Unusually long data import time?

2012-02-22 Thread Devon Baumgarten
Hello,

Would it be unusual for an import of 160 million documents to take 18 hours?  
Each document is less than 1kb and I have the DataImportHandler using the jdbc 
driver to connect to SQL Server 2008. The full-import query calls a stored 
procedure that contains only a select from my target table.

Is there any way I can speed this up? I saw recently someone on this list 
suggested a new user could get all their Solr data imported in under an hour. I 
sure hope that's true!


Devon Baumgarten




RE: Unusually long data import time?

2012-02-22 Thread Devon Baumgarten
Oh sure! As best as I can, anyway.

I have not set the Java heap size, or really configured it at all. 

The server running both the SQL Server and Solr has:
* 2 Intel Xeon X5660 (each one is 2.8 GHz, 6 cores, 12 logical processors)
* 64 GB RAM
* One Solr instance (no shards)

I'm not using faceting.
My schema has these fields:
  field name=Id type=string indexed=true stored=true / 
  field name=RecordId type=int indexed=true stored=true / 
  field name=RecordType type=string indexed=true stored=true / 
  field name=Name type=LikeText indexed=true stored=true 
termVectors=true / 
  field name=NameFuzzy type=FuzzyText indexed=true stored=true 
termVectors=true / 
  copyField source=Name dest=NameFuzzy / 
  field name=NameType type=string indexed=true stored=true /

Custom types:

*LikeText
PatternReplaceCharFilterFactory (\W+ = )
KeywordTokenizerFactory 
StopFilterFactory (~40 words in stoplist)
ASCIIFoldingFilterFactory
LowerCaseFilterFactory
EdgeNGramFilterFactory
LengthFilterFactory (min:3, max:512)

*FuzzyText
PatternReplaceCharFilterFactory (\W+ = )
KeywordTokenizerFactory 
StopFilterFactory (~40 words in stoplist)
ASCIIFoldingFilterFactory
LowerCaseFilterFactory
NGramFilterFactory
LengthFilterFactory (min:3, max:512)

Devon Baumgarten


-Original Message-
From: Glen Newton [mailto:glen.new...@gmail.com] 
Sent: Wednesday, February 22, 2012 9:24 AM
To: solr-user@lucene.apache.org
Subject: Re: Unusually long data import time?
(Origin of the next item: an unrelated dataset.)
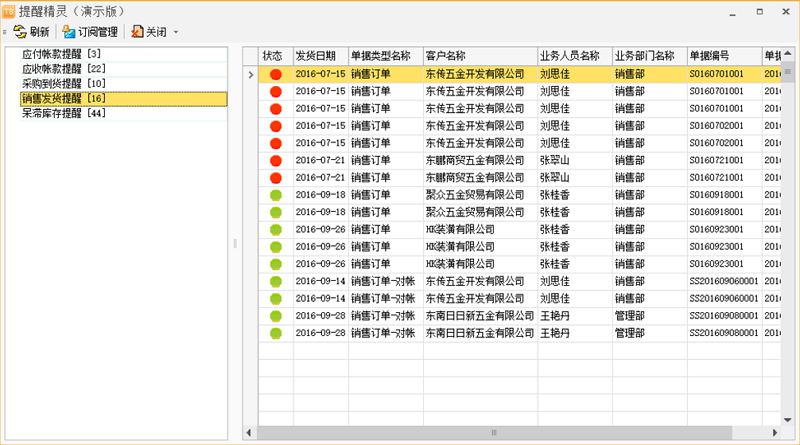Image resolution: width=800 pixels, height=445 pixels.
Task: Click the red status dot in first row
Action: pyautogui.click(x=276, y=74)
Import times will depend on:
- hardware (speed of disks, cpu, # of cpus, amount of memory, etc)
- Java configuration (heap size, etc)
- Lucene/Solr configuration (many ...)
- Index configuration - how many fields, indexed how; faceting, etc
- OS configuration (this usually to a lesser degree; _usually_)
- Network issues if non-local
- DB configuration (driver, etc)

If you can give more information about the above, people on this list
should be able to better indicate whether 18 hours sounds right for
your situation.

-Glen Newton

On Wed, Feb 22, 2012 at 10:14 AM, Devon Baumgarten
dbaumgar...@nationalcorp.com wrote:
 Hello,

 Would it be unusual for an import of 160 million documents to take 18 hours?  
 Each document is less than 1kb and I have the DataImportHandler using the 
 jdbc driver to connect to SQL Server 2008. The full-import query calls a 
 stored procedure that contains only a select from my target table.

 Is there any way I can speed this up? I saw recently someone on this list 
 suggested a new user could get all their Solr data imported in under an hour. 
 I sure hope that's true!


 Devon Baumgarten





-- 
-
http://zzzoot.blogspot.com/
-


RE: Unusually long data import time?

2012-02-22 Thread Devon Baumgarten
I changed the heap size (Xmx1582m was as high as I could go). The import is at 
about 5% now, and from that I now estimate about 13 hours. It's hard to say 
though.. it keeps going up little by little.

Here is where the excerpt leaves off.